At the time Fleck was being hired, the school pushed Nike – the apparel company that furnishes the school’s football uniforms – to remove a symbol that had been associated with Kill, the former football coach who resigned due to health concerns. The symbol — a brick – had been part of Kill’s widely-publicized “Brick by Brick” motivational campaign. (A school spokesman added that Fleck “was part of the call with Nike and our administration” to redesign the football uniforms).

“There has been a current request to remove the brick out of the numbers in our gold, white and grey uniforms. Nike initially said no to the request,” Gergely said in a January 2017 email. “I am currently working with Nike to see if they can remove the brick from the white jersey numbers only for the 2017 season.

“[We] would have to pull off all the numbers on [the gold uniforms] as well as the grey uniforms. That would be well over 1,000 numbers for us to do. My department does not have the man power nor the time to be able to get that done,” he wrote.

Although Gergely said he would continue to negotiate with the apparel company, he reminded a school official that “Nike controls our look.”

At the time of his hiring, Fleck’s decision to come to Minnesota was seen as a major hiring coup for the school. Just two months before Fleck left for Minnesota, ESPN’s “College Game Day” – a pre-game television show spotlighting that week’s major games – did its broadcast from Western Michigan as that school’s football program enjoyed a run of success on the field. The Washington Post described Western Michigan’s football program as “almost completely anonymous” before Fleck came along.

With Fleck now aboard, school officials in Minnesota moved to reach an agreement on using the Row the Boat slogan. “Still in a bit of a holding pattern on Row the Boat,” John Cunningham, the school’s deputy athletics director for administration, said in an Feb. 24, 2017 email – two weeks after the university formally hired Fleck. “Coach Fleck’s attorney[s] continue to work with our attorneys on transfer of trademark.”

The end result was complicated. “The contract dictates that Coach Fleck is not compensated for use of Row the Boat if it’s used in concert with any University-owned trademarks or indicia of source,” Ricker told PRM in an email. “In the case of the Row the Boat graphic, the fact that it uses Maroon and Gold alone disqualifies Coach Fleck from any sort of compensation for its use.”

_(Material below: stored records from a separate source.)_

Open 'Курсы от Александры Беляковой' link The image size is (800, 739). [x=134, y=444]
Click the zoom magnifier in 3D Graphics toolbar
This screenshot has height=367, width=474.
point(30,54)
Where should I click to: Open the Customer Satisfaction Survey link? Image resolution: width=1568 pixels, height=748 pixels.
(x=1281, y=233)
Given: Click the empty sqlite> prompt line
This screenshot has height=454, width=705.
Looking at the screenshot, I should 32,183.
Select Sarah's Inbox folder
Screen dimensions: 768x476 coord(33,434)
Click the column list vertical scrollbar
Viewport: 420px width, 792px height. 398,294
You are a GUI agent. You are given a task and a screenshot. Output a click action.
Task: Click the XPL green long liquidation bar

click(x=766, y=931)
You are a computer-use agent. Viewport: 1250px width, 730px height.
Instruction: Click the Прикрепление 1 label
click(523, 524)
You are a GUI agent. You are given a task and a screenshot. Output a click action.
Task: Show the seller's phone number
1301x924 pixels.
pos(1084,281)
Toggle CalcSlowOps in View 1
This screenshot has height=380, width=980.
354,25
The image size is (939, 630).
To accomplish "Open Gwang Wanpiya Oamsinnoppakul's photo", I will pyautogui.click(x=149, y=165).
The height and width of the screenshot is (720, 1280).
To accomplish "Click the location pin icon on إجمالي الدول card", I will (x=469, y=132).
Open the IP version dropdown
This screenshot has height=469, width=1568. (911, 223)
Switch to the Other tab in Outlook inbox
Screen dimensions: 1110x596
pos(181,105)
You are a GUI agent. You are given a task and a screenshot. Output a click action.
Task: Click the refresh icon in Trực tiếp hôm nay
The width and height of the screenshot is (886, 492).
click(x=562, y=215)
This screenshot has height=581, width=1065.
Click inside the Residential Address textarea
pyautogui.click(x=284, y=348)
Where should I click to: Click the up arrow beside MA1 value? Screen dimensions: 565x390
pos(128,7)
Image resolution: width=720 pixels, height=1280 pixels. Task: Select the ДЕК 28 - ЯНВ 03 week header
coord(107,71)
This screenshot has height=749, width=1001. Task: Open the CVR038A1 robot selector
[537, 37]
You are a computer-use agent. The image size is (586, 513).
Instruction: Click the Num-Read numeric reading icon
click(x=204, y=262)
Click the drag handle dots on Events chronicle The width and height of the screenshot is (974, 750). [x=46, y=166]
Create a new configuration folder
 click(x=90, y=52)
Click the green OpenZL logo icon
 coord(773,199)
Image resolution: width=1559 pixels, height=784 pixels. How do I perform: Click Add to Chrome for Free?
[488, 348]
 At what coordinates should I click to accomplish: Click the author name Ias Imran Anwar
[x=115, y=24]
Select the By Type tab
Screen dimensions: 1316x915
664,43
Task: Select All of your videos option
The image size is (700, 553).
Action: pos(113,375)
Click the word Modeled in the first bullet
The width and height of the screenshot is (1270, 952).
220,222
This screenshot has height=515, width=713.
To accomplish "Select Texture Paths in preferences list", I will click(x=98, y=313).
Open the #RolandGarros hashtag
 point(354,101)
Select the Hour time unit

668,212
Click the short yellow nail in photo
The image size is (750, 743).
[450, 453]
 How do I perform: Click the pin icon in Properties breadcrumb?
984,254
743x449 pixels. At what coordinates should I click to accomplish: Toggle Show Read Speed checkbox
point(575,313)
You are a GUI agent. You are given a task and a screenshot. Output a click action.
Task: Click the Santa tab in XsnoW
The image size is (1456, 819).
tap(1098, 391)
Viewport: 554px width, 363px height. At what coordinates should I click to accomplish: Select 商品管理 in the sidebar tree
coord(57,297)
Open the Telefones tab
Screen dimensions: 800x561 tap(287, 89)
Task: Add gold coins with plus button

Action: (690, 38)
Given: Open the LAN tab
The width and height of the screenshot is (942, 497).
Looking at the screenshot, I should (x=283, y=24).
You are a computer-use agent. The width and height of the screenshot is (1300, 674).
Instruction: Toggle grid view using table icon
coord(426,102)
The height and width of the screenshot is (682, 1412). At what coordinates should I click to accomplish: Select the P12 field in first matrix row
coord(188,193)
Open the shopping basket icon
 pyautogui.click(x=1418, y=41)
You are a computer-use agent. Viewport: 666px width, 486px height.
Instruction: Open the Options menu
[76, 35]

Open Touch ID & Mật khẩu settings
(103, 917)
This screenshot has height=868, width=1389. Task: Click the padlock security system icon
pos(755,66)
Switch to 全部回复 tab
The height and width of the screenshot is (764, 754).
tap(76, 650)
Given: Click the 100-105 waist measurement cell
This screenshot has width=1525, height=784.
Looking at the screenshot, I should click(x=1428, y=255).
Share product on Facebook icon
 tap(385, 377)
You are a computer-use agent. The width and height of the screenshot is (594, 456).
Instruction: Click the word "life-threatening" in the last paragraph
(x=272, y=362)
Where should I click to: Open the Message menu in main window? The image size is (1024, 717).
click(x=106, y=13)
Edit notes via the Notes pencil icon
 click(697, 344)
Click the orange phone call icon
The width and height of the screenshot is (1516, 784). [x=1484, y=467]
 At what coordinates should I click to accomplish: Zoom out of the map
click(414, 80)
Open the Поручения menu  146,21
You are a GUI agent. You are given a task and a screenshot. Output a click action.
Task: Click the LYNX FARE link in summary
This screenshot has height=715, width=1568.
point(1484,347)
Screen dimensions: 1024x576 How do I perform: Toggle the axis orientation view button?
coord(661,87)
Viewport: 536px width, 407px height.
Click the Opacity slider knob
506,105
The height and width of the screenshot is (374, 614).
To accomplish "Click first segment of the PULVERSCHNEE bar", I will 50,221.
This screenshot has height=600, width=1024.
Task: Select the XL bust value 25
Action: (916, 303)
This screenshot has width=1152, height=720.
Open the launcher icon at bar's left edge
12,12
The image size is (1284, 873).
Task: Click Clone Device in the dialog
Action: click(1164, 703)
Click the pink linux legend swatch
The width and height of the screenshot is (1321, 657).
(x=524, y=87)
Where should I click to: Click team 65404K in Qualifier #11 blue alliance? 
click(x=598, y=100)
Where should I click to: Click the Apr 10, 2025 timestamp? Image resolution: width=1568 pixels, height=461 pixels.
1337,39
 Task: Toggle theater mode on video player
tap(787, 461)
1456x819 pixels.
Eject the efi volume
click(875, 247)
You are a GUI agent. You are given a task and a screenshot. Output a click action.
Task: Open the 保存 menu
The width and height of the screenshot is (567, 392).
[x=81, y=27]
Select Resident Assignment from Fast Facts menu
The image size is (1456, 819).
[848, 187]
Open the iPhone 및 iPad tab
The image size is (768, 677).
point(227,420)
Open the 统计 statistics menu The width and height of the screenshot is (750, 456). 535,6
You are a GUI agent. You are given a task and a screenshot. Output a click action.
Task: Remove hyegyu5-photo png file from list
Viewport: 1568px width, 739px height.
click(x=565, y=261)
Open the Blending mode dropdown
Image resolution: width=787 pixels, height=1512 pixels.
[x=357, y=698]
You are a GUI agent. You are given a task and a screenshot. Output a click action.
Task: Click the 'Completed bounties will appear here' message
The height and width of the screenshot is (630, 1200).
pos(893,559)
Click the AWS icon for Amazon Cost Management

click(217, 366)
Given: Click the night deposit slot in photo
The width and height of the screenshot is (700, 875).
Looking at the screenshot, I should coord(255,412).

Bringing “Row the Boat” from Michigan to Minnesota

Fleck’s departure from Western Michigan University was likewise complicated because of the coach’s desire to take the Row the Boat slogan with him.

In March 2017, Western Michigan signed a trademark assignment agreement that formally gave the school’s ownership of the Row the Boat slogan to Harlan Sports Management, a Chicago company representing Fleck. Western Michigan, according to the agreement, began using the licensed slogan in December 2012 when Fleck was hired as its football coach.

As part of the agreement, Harlan Sports in turn gave Western Michigan a “perpetual, worldwide, irrevocable, non-exclusive license” that allows the school to use the slogan “in connection with [the school’s] operation of the Western Michigan University collegiate football and athletic program, for the sale and distribution of its existing inventory of merchandise, flags, clothing and related items.”

Another agreement between the coach and Western Michigan – signed by Fleck four days after he was formally hired in Minnesota — called for Fleck to establish a $10,000-a-year scholarship at the school that would begin in August 2017 and go for a minimum of five years. The agreement came less than a year after Fleck had earlier made a separate – but similar — $10,000-a-year pledge to the school that would run through December 2020.

Though Fleck left Western Michigan for Minnesota just days after leading the school to a prestigious New Year’s Day game in the Cotton Bowl, a press release from the Michigan school described the coach’s departure in positive terms. Under the trademark agreement, the school added, “the University will retain the right to use ‘Row the Boat’ in its football materials and displays, recognizing and celebrating Fleck’s tenure at WMU and the teams he coached.”